2- No creo que tampoco haya quien pueda saberlo con certeza, pues para ello haría falta haber visitado esos territorios de ultratumba (no me refiero a las alucinaciones que puedan haber padecido algunos seres humanos en momentos de inestabilidad de su estructura vital).
3 - Negar la posibilidad de que pueda existir algún tipo de consciencia tras la muerte, (aun sin una base física) es infundado. Lo es tanto como afirmarlo, ya que no hay modo verdadero de probar una cosa u otra, por lo cual toda rotunda afirmación al respecto resulta arbitraria y oscurantista. Así pues, me adjudico la postura del agnóstico, aunque sé que el agnosticismo no deja de ser una entelequia discutible (como el espiritualismo, el teísmo y el ateísmo), la acepto por considerarla la más honesta y verás. Por otro lado, a la verdadera inteligencia humana siempre le han importado más las preguntas que las respuestas.
4 – No digo que me resulte indiferente la posibilidad de que exista una forma de “vida” después de la muerte física, pero tampoco es tema que pueda conmoverme en demasía, aunque respeto dicha creencia en los casos en que sirve de consuelo a quienes han perdido seres queridos. Por otro lado, me gusta esta vida y creo haberla vivido larga y plenamente. No tengo prisa por bajarme del tren, pero si me dijeran que antes de la próxima hora se habrá acabado mi tiempo, tampoco me desesperaría. Una suave tristeza por dejar a los amigos y seres queridos, tal vez sí que habría, igual que cierta ligera frustración por los proyectos inacabados, pero nada demasiado tétrico. Estoy convencido de que aquellos que llevan una vida satisfactoria y plena no se arrugan ante La Parca. La muerte, después de una buena vida, es como un buen final de fiesta: la hemos pasado bien y ahora vamos a dormir. Quienes temen la vista de la “Vieja Dama” y especulan con vidas de ultratumba no están satisfechos con su vida actual. A vivir bien, pues, y a dejarse de entregar tiempo y energía vitales a sectas esperpénticas a cambio de un billete de lotería falso.
5 – Puesto que no hay modo real de saber si existe o no cualquier clase de vida psíquica tras la muerte física, quienes afirman una cosa u otra comparten un pensamiento dogmático, alucinado o mágico. También puede que sean simples canallas que mienten a sabiendas con el propósito de asegurar la adhesión de sus adeptos.

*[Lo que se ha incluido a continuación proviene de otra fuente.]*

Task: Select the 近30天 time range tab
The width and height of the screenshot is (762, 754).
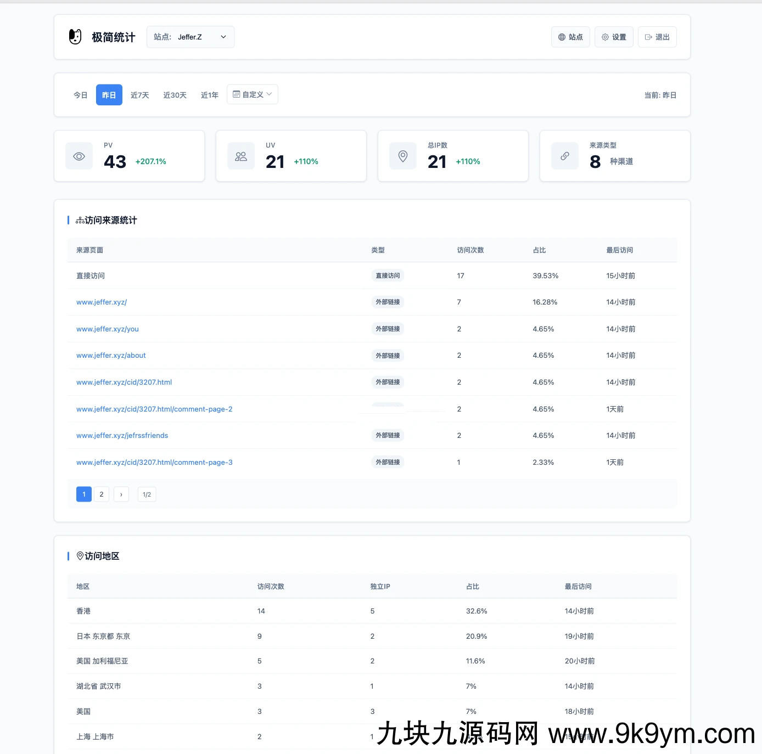Action: pos(175,95)
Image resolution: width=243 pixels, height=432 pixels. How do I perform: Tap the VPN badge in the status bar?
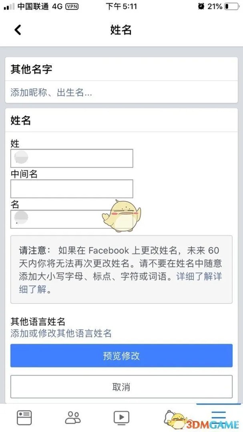click(x=70, y=6)
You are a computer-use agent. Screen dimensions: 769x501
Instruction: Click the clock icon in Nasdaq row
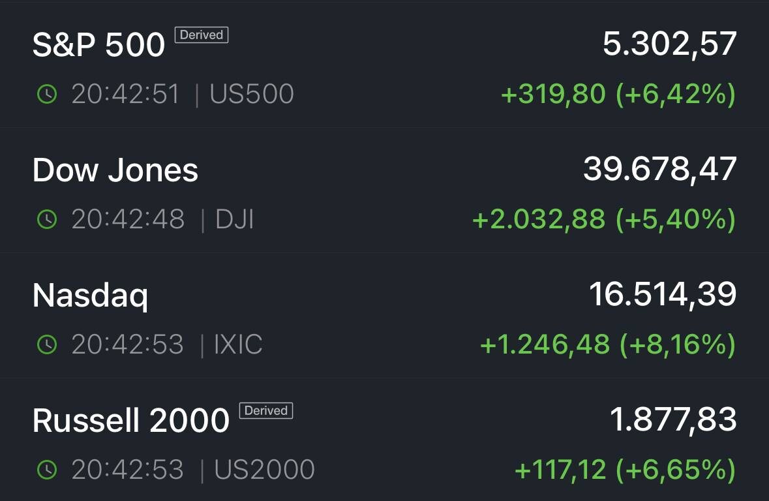pos(47,344)
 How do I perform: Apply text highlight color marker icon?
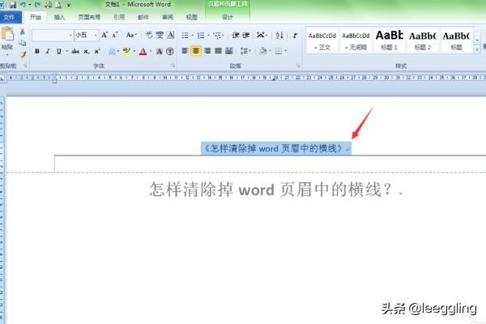[126, 51]
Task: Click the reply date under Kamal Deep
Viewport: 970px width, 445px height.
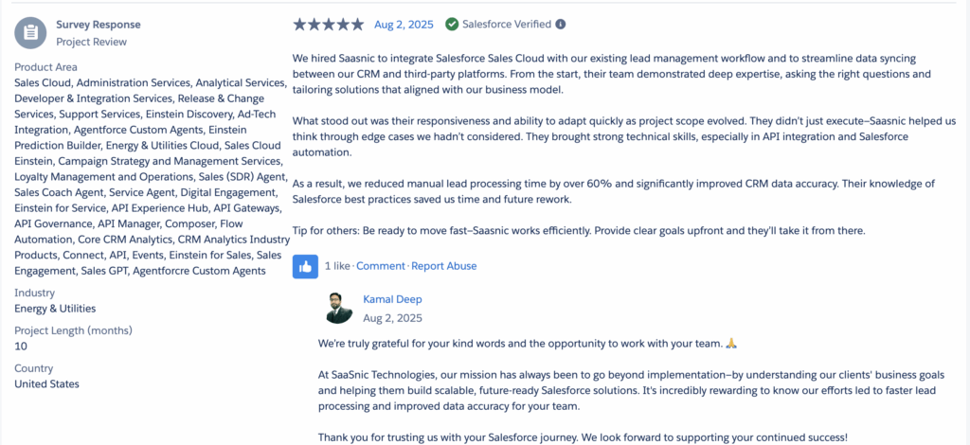Action: click(392, 318)
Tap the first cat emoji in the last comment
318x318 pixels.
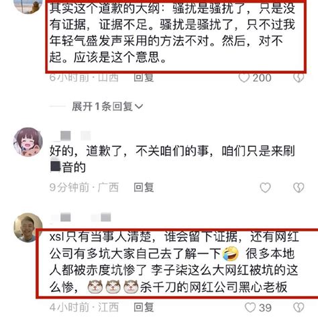95,287
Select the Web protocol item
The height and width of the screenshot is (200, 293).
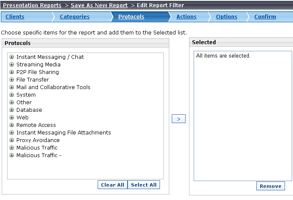click(x=22, y=118)
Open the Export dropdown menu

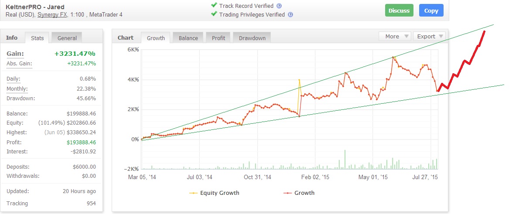click(x=429, y=36)
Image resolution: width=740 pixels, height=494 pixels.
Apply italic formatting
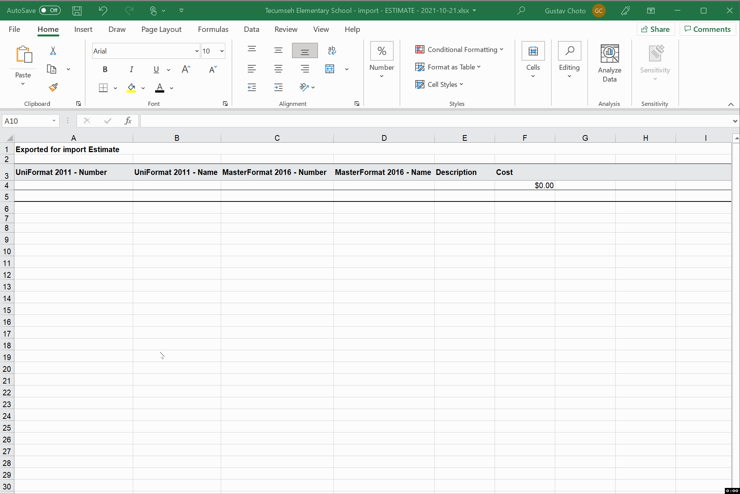(x=131, y=69)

6 - Cuando los vendedores de paisajes de ultratumba prometen dicha perspectiva a cambio de algún tipo de conducta durante el tiempo de la vida física, simplemente cometen chantaje. Sacerdotes de diversos credos, brujos tribales y profetas trasnochados han ejercido este tipo de estafa durante milenios. El tipo de conducta que recomiendan es, desde luego, aquel que mejor beneficia a sus propósitos. Mucha gente entrega sus pensamientos y sus acciones a cambio de provechos materiales, pero muchos otros lo hacen por una ilusoria vida eterna.
7 – La construcción de una consciencia sólida y profunda es ajena al comercio con la muerte. El budismo, filosofía de vida consciente, no postula un dios ni una vida de ultratumba. El Taoísmo nos habla de inmortalidad, pero en el sentido de no estar muerto en vida, como aquellos que trabajan para un futuro de ultratumba.